*What you are asked to do:*
Copy nothing but the line with "Image resolution: width=998" and the lines that follow it to the end of the entries below, and keep the pictures out.

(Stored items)
☆ ☆ ☆ ☆ ☆

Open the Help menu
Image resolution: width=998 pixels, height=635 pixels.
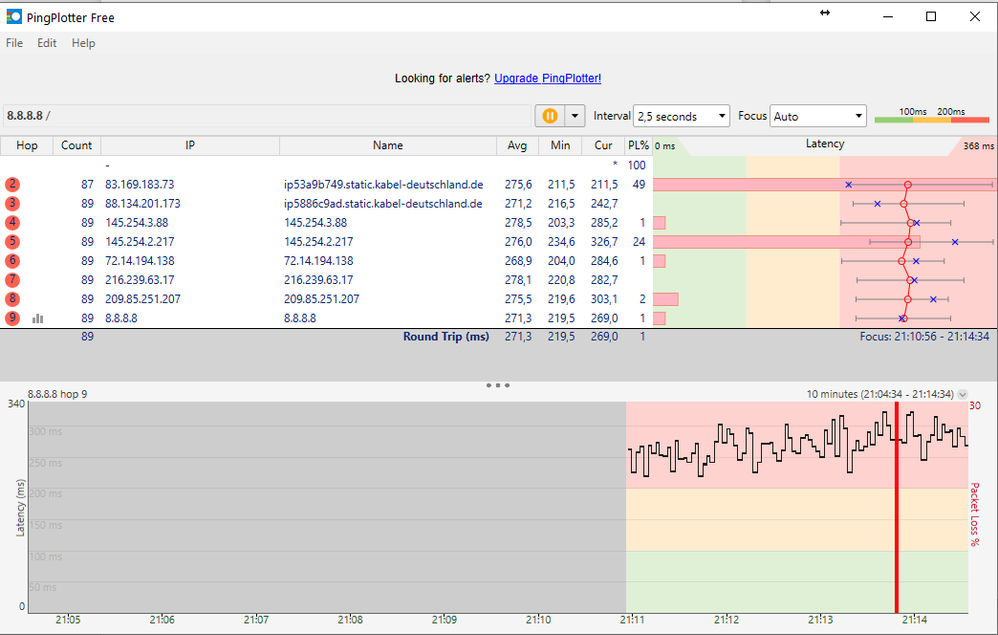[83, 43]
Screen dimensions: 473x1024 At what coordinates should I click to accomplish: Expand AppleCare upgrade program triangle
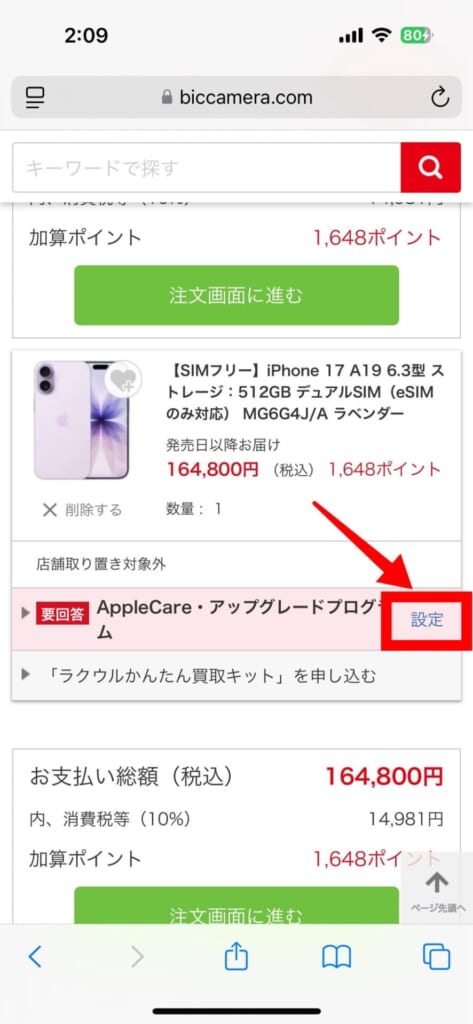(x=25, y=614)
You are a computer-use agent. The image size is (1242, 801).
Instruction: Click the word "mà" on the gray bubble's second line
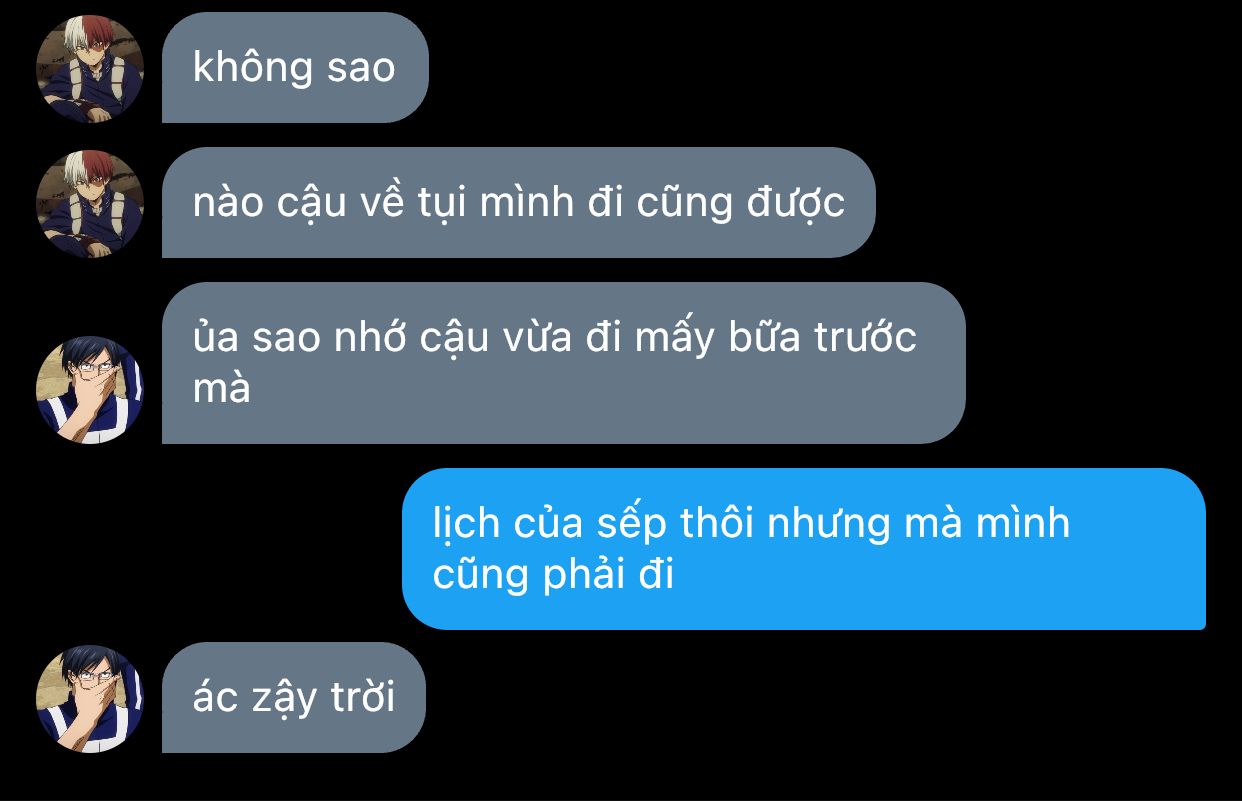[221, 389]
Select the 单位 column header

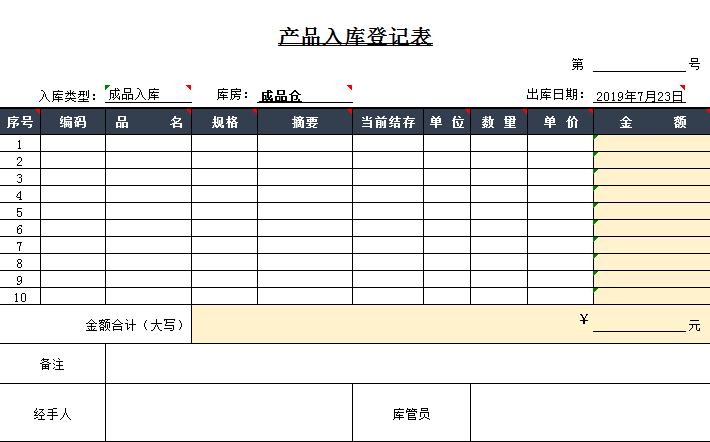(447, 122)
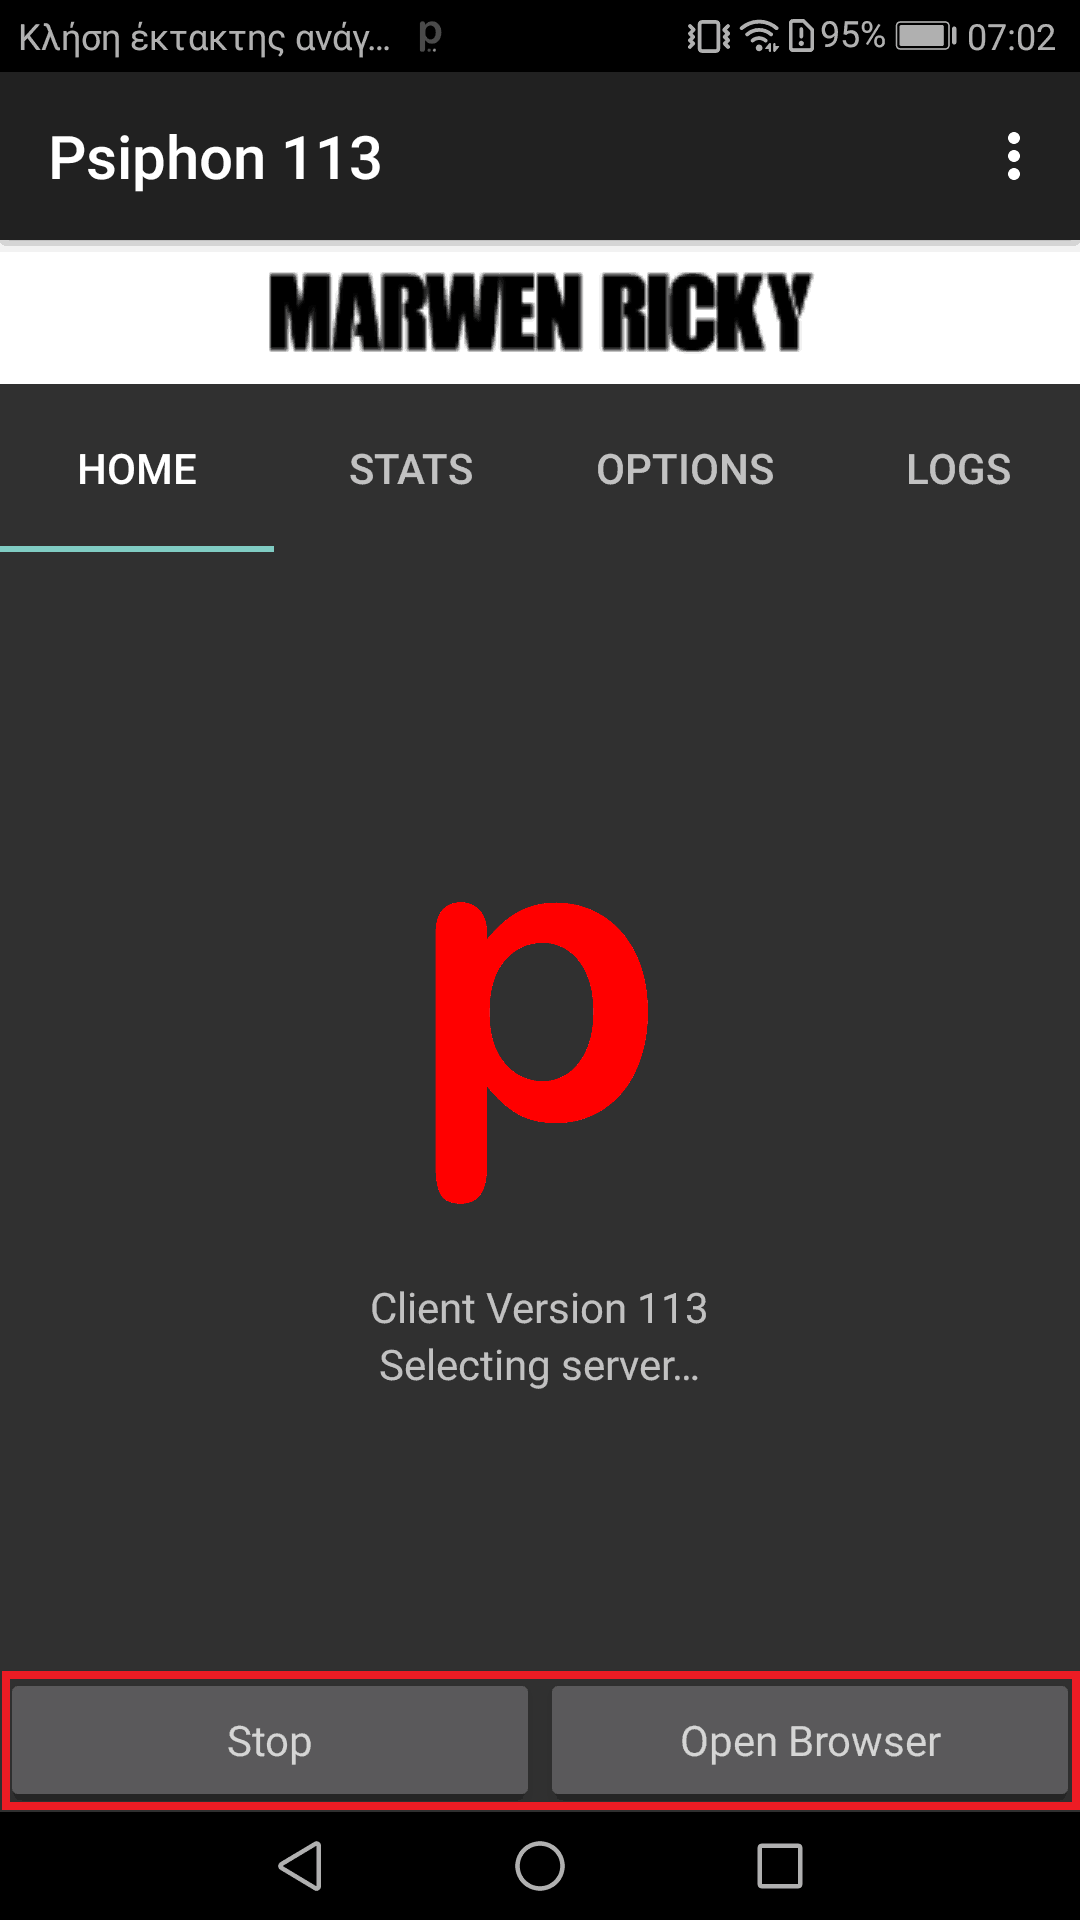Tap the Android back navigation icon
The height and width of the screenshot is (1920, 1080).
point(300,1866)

☆ ☆ ☆ ☆ ☆

*Response to the exercise:*
Image resolution: width=998 pixels, height=635 pixels.
[83, 43]
Screen dimensions: 473x1024 At what coordinates should I click to accomplish: Expand AppleCare upgrade program triangle
(x=25, y=614)
You are a computer-use agent. The image size is (1242, 801).
Instruction: Click the word "mà" on the gray bubble's second line
[221, 389]
Select the 单位 column header

(447, 122)
Tap the Android back navigation icon
The height and width of the screenshot is (1920, 1080).
point(300,1866)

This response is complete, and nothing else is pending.